I started writing poetry in middle school, and I started performing in high school. It was something that has been a major part of my life for years, and I was lucky because there were adults in my life that encouraged me to do this and tried to cultivate my passion for writing. So when I moved to Arkansas and made friends with another poet who started hosting a local open mic, of course I attended. Several years later, I am now in the position of the adults who were around me when I was in high school. I have a student who loves to sing, and has a beautiful voice (even the choir teacher says so). He often sings in my class. And if we have five spare moments, he’ll pull out his guitar. It’s kind of soothing, actually, to be in the classroom with him playing and singing, and one day I thought, wait a minute, I know where this student can sing!

So I invited him to open mic. I told him he would have to drive himself, but he could follow me there, and he was welcome to invite anyone else to come. It’s a free event, two towns over, which is not a lot when you live in a rural area. The students were talking about it all week leading up to the event–he was going to sing, his friends were going to come watch. He even convinced another student to do a duet with him. We made an arrangement to meet at the school 30 minutes before the open mic. I pulled up about 15 minutes early and they were already there–four students, excited faces waving to me through the window. And I got out and did the adult thing. I checked that they had a licensed driver and gave them my phone number, so if anything happened on the way over, they could reach me. And I warned them that it might be tricky to find parking. It didn’t even feel like the responsible thing. It just felt like the normal everyday, looking after your friends sorta thing. Basically, I was pretty much treating them the same way I would treat adults. And, when you think about it, that’s what high school students want, more than anything.

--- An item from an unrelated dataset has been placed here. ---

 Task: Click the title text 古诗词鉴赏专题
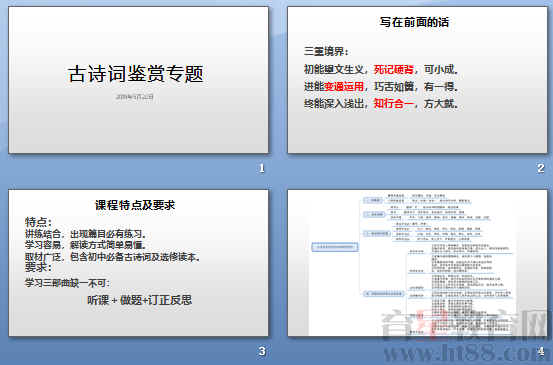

We arrived at the venue. I introduced them to my friend who was hosting. Open mic was small because it had been raining, and like the Assimov short story “Rain, Rain, Go Away,” folks around here disappear when it rains. I read some fiction. My friend read a poem. Another guy read several short humorous poems, which my students seem to enjoy quite a bit. Another man read from his blog. And then my students sang. The two of them together. And the small crowd liked them enough that they asked for an encore. And my student sang another song, even though he was worried he didn’t know it very well. Then we ate pretzels and chatted, and went home. But watching my kids up there on stage, I thought, I am watching them use their voices. And I guess they enjoyed it because they told me I should have them sing at my wedding. And honestly? I would enjoy that.

It was nice to spend time with my students outside of school–for us to see each other as more than just teacher and students. I hope we get to do this again. And I hope that they continue to see that their voices are worth sharing with the world.

Posted in Favorite Teaching Moments

Favorite Moments in Teaching: I’m Bilingual Too

Apologies for the misleading title, I am not exactly bilingual. But throughout my life I’ve had a decent amount of exposure to other languages. I grew up in Gallup, New Mexico, where I was exposed to Spanish and Navajo (among other Native American languages), and I took 5 semesters of Spanish in high school and college. In college, I had multiple friends who spoke different languages, from Portuguese to Hindi to Yiddish. Perhaps my favorite language exposure to talk about is Lithuanian. My family hails (three generations back) from the small Baltic nation, and in 2009, I decided to go visit. I found a school to do a study abroad program, and spent the weeks leading up to the trip trying to learn Lithuanian. I tried a couple of different programs, but by far the most successful was a podcast called Lithuanian Out Loud. Unfortunately, I didn’t maintain my practice on a regular basis, and I’ve forgotten much of what I learned. My running joke to people is that I know enough Lithuanian to say “Atsiprašau, bet aš labai mažai suprantu lietuviškai,” or “I’m sorry, but I only understand a little bit of Lithuanian.”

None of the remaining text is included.